According to HMRC, the previous record for stamp duty receipts for a calendar year was £13bn in 2017.
Against, 2020, total receipts were £8.6bn and in 2019 total stamp duty receipts totalled £11.7bn.
Stamp duty receipts in December came to £1.7bn, which is up 44 per cent on the prior month and more than a third higher than December 2019.
HMRC said that the strong December receipts can be attributed to “continued growth” in stamp duty transactions and a “normal surge” of property sales ahead of Christmas.
The report added that there had also been a large fall in transaction numbers in the first two weeks of January.
Jonathan Stinton, head of intermediary relationships at Coventry Building Society, said 2021 was a “very lucrative year” for the Treasury despite the stamp duty holiday ending in September.

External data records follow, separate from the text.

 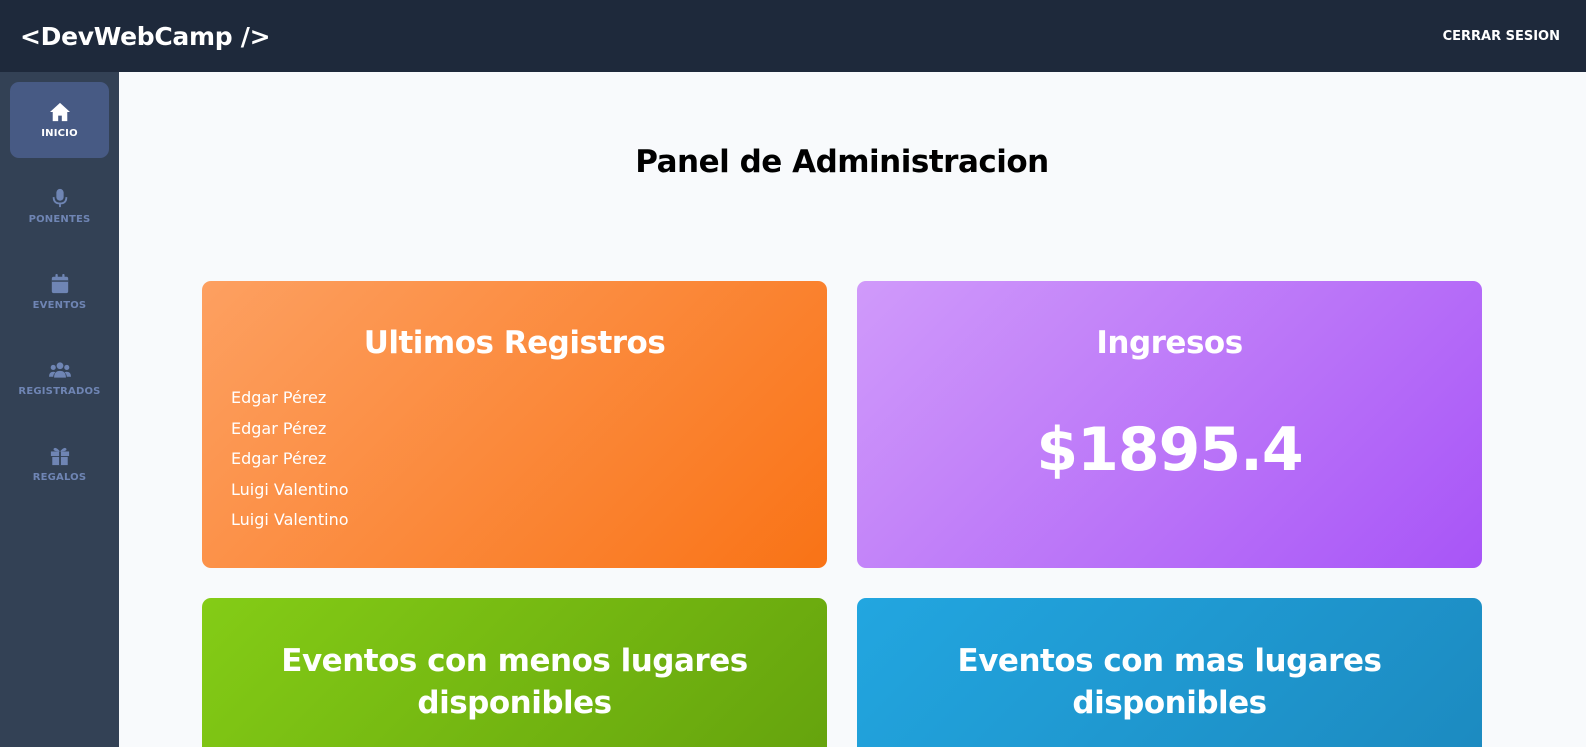 What do you see at coordinates (146, 36) in the screenshot?
I see `logo: <DevWebCamp />` at bounding box center [146, 36].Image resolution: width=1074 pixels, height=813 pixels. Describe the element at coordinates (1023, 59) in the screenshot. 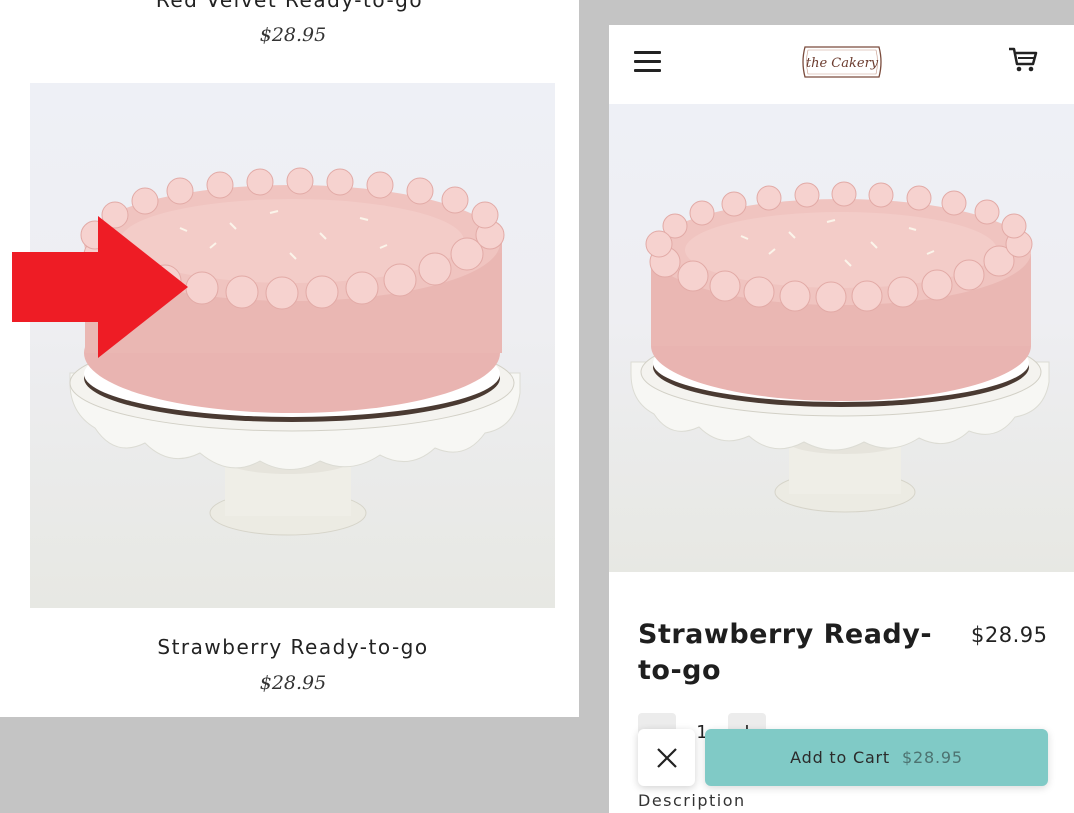

I see `shopping-cart-icon` at that location.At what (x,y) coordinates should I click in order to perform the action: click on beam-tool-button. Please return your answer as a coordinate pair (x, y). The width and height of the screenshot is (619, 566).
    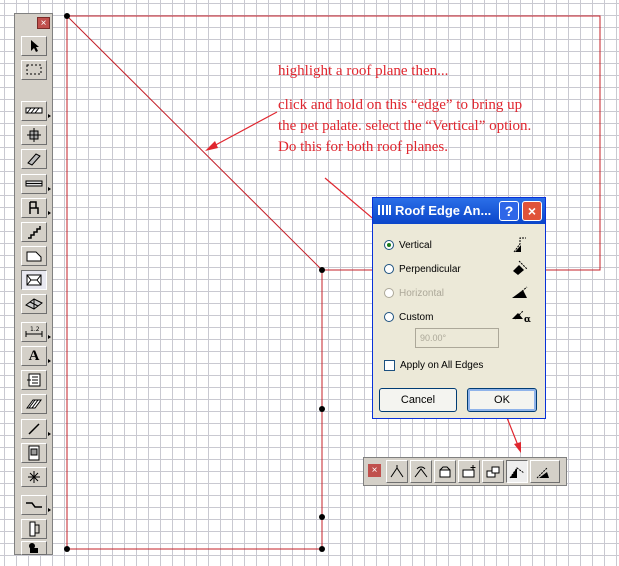
    Looking at the image, I should click on (34, 159). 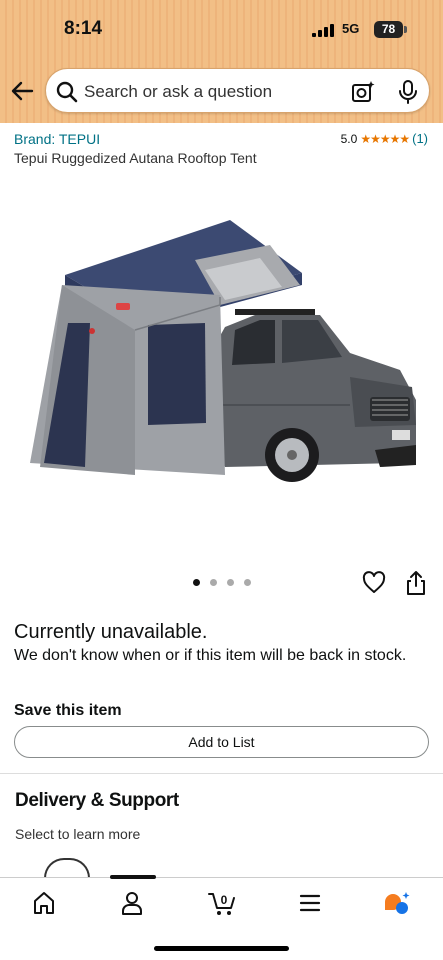 I want to click on heart-icon, so click(x=374, y=583).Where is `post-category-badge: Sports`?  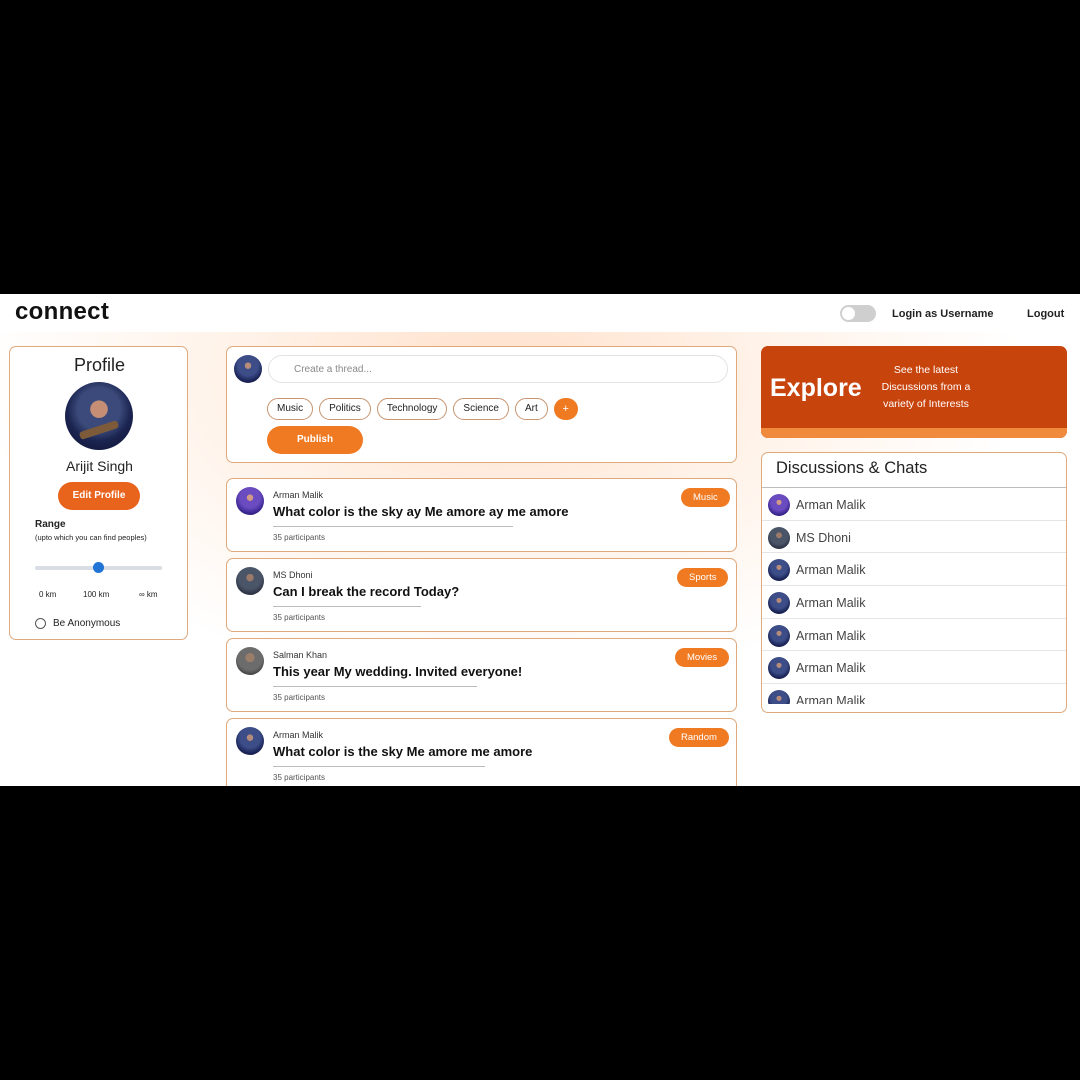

He said: “With receipts last year at their highest ever, the property market has clearly weathered the storm of the last couple of years.”
He added that he would expect to see a “more steady level of activity” in the coming year, with house prices remaining high and lack of housing stock meaning HMRC will bring a “healthy amount of revenue” from stamp duty.
Stinton said: “Of course, it’s not such good news for homebuyers; with general living costs on the rise, a stamp duty bill will be an unwelcome, and in some cases prohibitive, additional cost.”